Morina kokanica is a species of perennial herbaceous plant in the family Caprifoliaceae. It was first described by Eduard August von Regel in 1867 and is native to the mountainous regions of Central Asia, where it typically inhabits mid-altitude zones. Morina kokanica is an endemic species of Central Asia.

==Etymology==

The species epithet kokanica refers to Kokand, a historical region and city in the Fergana Valley of Uzbekistan.

==Description==

Morina kokanica is a robust perennial herb that forms rosettes of sterile leaves and erect flowering shoots, typically reaching 60–80 cm in height. The rhizomes are woody, with the upper parts often covered by fibrous remains of petioles from the leaves of previous years.

The flowering stems are erect, somewhat square in cross-section, grooved and ridged. They are glabrous at the base and become covered with simple and glandular hairs towards the upper parts. Leaves on sterile shoots and the lowest stem leaves are glabrous, oblong-lanceolate, and measure 25–35 × 2–4.5 cm. The leaves are entire or rarely bear small teeth or prickles, with a prominent midrib that may extend into a small spine. Petioles are free or fused at the base to form a short sheath 2–4 mm long. Upper stem leaves are similar to the lower ones and are arranged either opposite or in whorls of three to four; their petioles are free. Basal leaves taper into long, narrow, winged petioles that broaden at the base, while the upper leaves are sessile and shorter.

The flowering stems bear well-separated whorls of numerous short-stalked flowers. Occasionally, short flowering shoots arise from the axils of the upper leaves. Bracts are arranged in whorls and are often leaf-like in the lowest whorl. They are broadly ovate with an acuminate, spine-tipped apex and a few rigid marginal spines. Bracts are somewhat villous on the underside, with their bases scarcely overlapping one another.

The involucel is cylindrical, measuring 5–6 × 3–4.5 mm at anthesis, and elongates to more than twice its length at maturity. It is villous and bears 12–16 teeth, two of which are longer than the others, though even the longest remain shorter than the tube. The calyx is cylindrical-campanulate, 5–6 × 3–4.5 mm, and often densely glandular-hairy. Its limb is 10–16 mm long, two to three times as long as the tube at anthesis, and is divided into shallowly bifid lobes with obtuse tips.

* **Given entries**:
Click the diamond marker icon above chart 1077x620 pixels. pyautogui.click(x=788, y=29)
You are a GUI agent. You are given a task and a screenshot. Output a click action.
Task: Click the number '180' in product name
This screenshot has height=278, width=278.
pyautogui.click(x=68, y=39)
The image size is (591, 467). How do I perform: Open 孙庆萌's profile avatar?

* **Exercises**:
A – According to the Morina kokanica text, what does the species epithet kokanica refer to?
B – Pick up the Morina kokanica description after its final sentence and continue it.

* **Answer section**:
A – Kokand, a historical region and city in the Fergana Valley of Uzbekistan.

B –
The corolla is pale purple or pink with a darker area on the lower lip. The tube is long and narrow, 35–45 × 1–3 mm, with a slightly swollen throat. The limb is deeply divided into lobes measuring 10–15 × 6–7 mm. The corolla tube is densely glandular-hairy, with the limb less hairy both inside and outside. The species has two fertile stamens, with filaments about 7 mm long, each bearing a tuft of hairs just below the anthers. The anther lobes are subequal, the longer measuring 2 mm and the shorter 1.7 mm. Two minute, heart-shaped staminodes are inserted 2–3 mm below the corolla mouth on the anterior side. A single three-lobed nectary is located at the base of the corolla tube on the anterior side. The style slightly exceeds the stamens, and the stigma is disc-shaped.

The fruit is an achene about 7 mm long, rugose and plano-convex, with prominent diagonal veins. It is flattened dorsally, ribbed ventrally, and has an obliquely truncate, somewhat fluted apex.

==Distribution and habitat==

Morina kokanica is native to Central Asia, occurring in Kazakhstan, Kyrgyzstan, Tajikistan, and Uzbekistan. Within Uzbekistan, it is distributed mainly in the Western Tian Shan and associated mountain ranges, including the Ugam, Pskem, Chatkal, and Kuramin Ranges. Outside of the Western Tian Shan, it can be found on the slopes of the Zeravshan Range (Pamir-Alay mountains).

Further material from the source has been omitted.